Несмотря на то, что греки все больше и больше досаждали немцам на Крите, он не отказался от попыток выяснить, в какой деревне или в каком монастыре скрываются женщина с ребенком, но это ему так и не удалось. В октябре, когда английская армия была совсем близко, Эгон Брунер вместе с другими немецкими солдатами был переброшен с Крита на север Италии, а оттуда через Австрию на восточный фронт, весь объятый огнем. В январе 1945 года, в самые холода — а зима в тот год была лютой — он оказался в заброшенной усадьбе возле польского городка Освенцим, будучи прикомандирован санитаром к части, обслуживавшей гарнизон концлагеря, который находился неподалеку. В феврале сорок пятого он попал в плен к русским и пробыл там до января сорок шестого. После освобождения вернулся в поместье деда и в условиях общей неразберихи в оккупированной Германии вел себя как его единственный и полновластный хозяин. Однако, когда из продолжительного плена в Сибири вернулся адвокат семейства Заухон и вскрыл завещание, то оказалось, что право наследования Эгона совсем не так уж безусловно, что для этого он должен отвечать ряду требований, причем нигде в завещании не было упомянуто, что он прямой потомок адмирала. Алчные племянники со стороны «деда-отца» тут же затеяли тяжбу, претендуя на часть наследства, а поскольку Эгон не хотел, чтобы ворошили старое, поднимали историю с его «дезертирством» в первые дни боев на Крите, добирались до его последней встречи с бабкой, то он, после короткого судебного процесса, согласился на компромисс, лишивший его северо-восточных земель поместья.

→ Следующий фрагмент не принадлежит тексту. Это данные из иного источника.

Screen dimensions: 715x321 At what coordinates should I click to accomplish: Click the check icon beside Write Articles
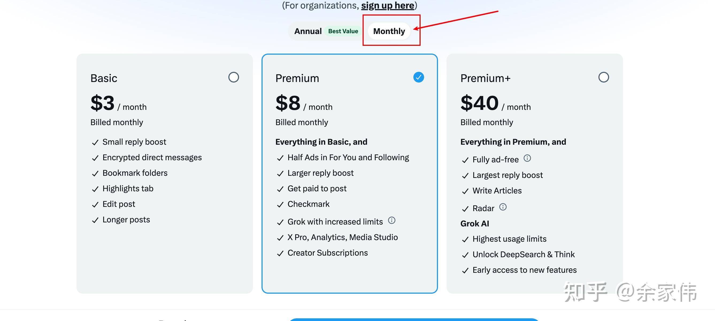click(x=465, y=191)
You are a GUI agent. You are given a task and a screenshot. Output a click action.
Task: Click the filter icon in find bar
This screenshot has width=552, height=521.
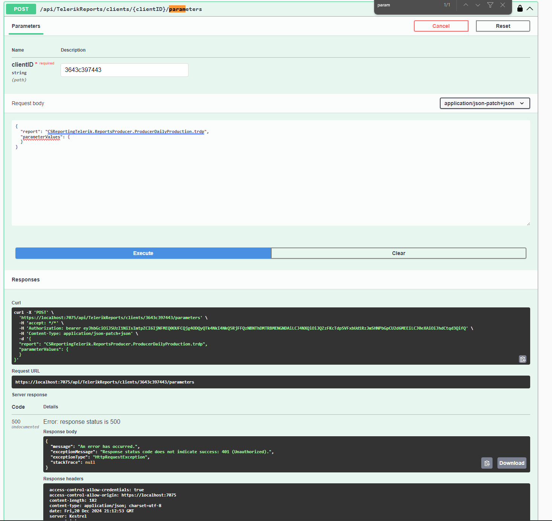pyautogui.click(x=490, y=5)
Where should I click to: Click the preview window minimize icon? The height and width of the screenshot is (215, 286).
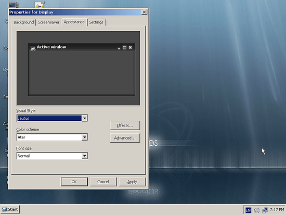click(119, 48)
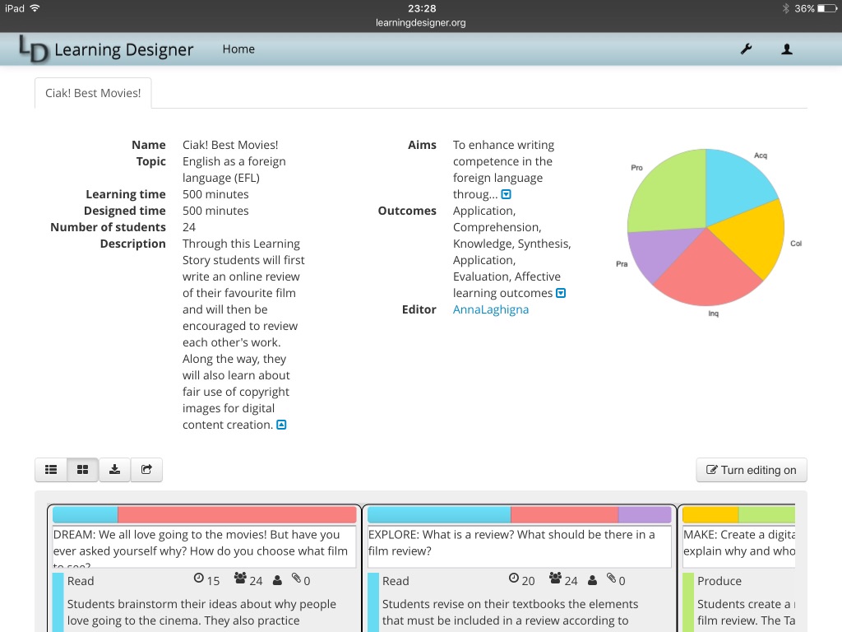Open editor AnnaLaghigna's profile link
This screenshot has height=632, width=842.
tap(491, 309)
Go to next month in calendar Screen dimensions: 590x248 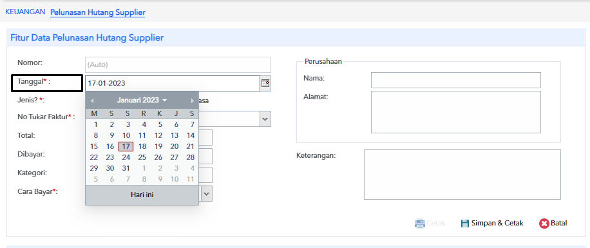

Тем временем Эгон начал учиться в Гамбургском университете, поначалу на отделении истории древней Греции, но ему никак не давался древнегреческий и он стал специализироваться на истории двадцатого века. В пятидесятых годах он работал учителем истории в средней школе неподалеку от поместья и, поскольку не был женат, то ему хватало времени и на политическую деятельность в рядах либеральной партии. С матерью и сводным братом Эгон поддерживал отношения корректные, но весьма холодные.

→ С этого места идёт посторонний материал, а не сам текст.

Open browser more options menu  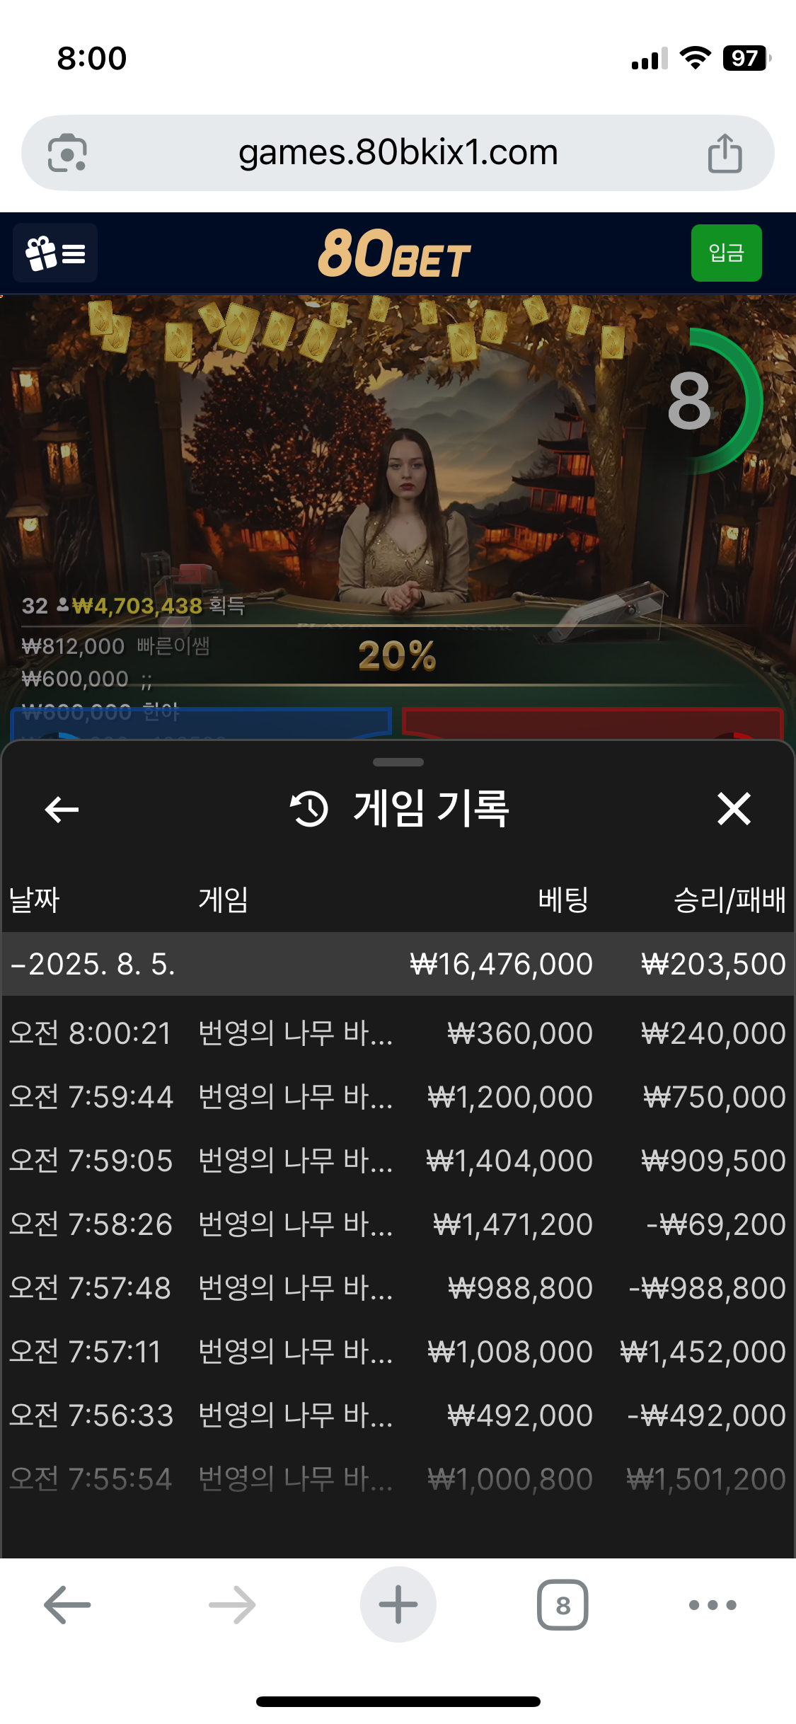[713, 1604]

В шестидесятые годы, после прихода к власти социал-демократов, Эгон получил ставку в филиале Института Гете в Афинах и через несколько месяцев решился поехать на Крит. Он отпустил бороду, а перед отплытием купил большие черные очки, боясь, что его могут узнать. Его никто не узнал, даже хозяйка магазинчика в Ираклионе, где он покупал табак все три года службы на острове. В доме Мани в Кноссе жило незнакомое ему греческое семейство. Постучать и спросить, что стало с прежними обитателями, он не решился. Он взял напрокат мотоцикл и стал мотаться по узким горным дорогам, стучал в ворота небольших монастырей и спрашивал о еврейке с ребенком, но повсюду ему доверительно сообщали, что евреев на Крите не осталось, все погибли, утонули, судно, на котором их везли, пошло ко дну. Эгона удивляло, что при этом на лицах у местных жителей не появлялось и тени сожаления.

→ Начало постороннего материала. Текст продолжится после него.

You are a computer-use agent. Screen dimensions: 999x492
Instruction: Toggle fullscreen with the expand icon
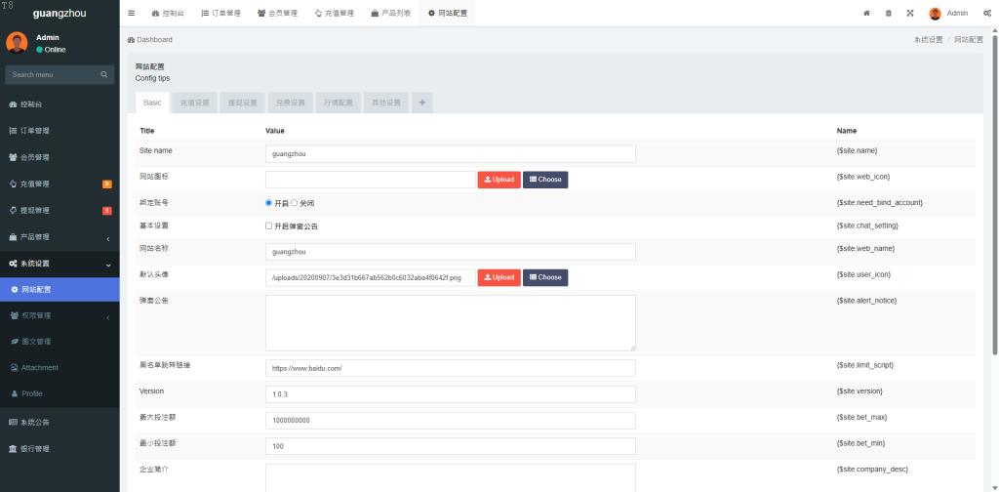909,14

На Крите за время работы в Афинах он побывал еще несколько раз, а однажды, в 1963 году, даже съездил оттуда в Израиль и провел там весьма приятную неделю в качестве гостя тель-авивского филиала Института Гете. Как-то, когда он сидел в кабинете, поджидая коллегу, ему пришло в голову попросить секретаршу-израильтянку поискать в телефонной книге фамилию Мани. Она спросила его, как она пишется — с «алефом» или без него.[35] Эгон, разумеется, понятия не имел и выразил желание узнать и о тех Мани, которые пишутся с «алефом» и о тех, которые обходятся без этой буквы. Увидев, что список, который готовит для него секретарша, становится все длиннее и длиннее, узнав, что люди с такой фамилией разбросаны по всей стране, а один из них даже араб, он отказался от своей затеи.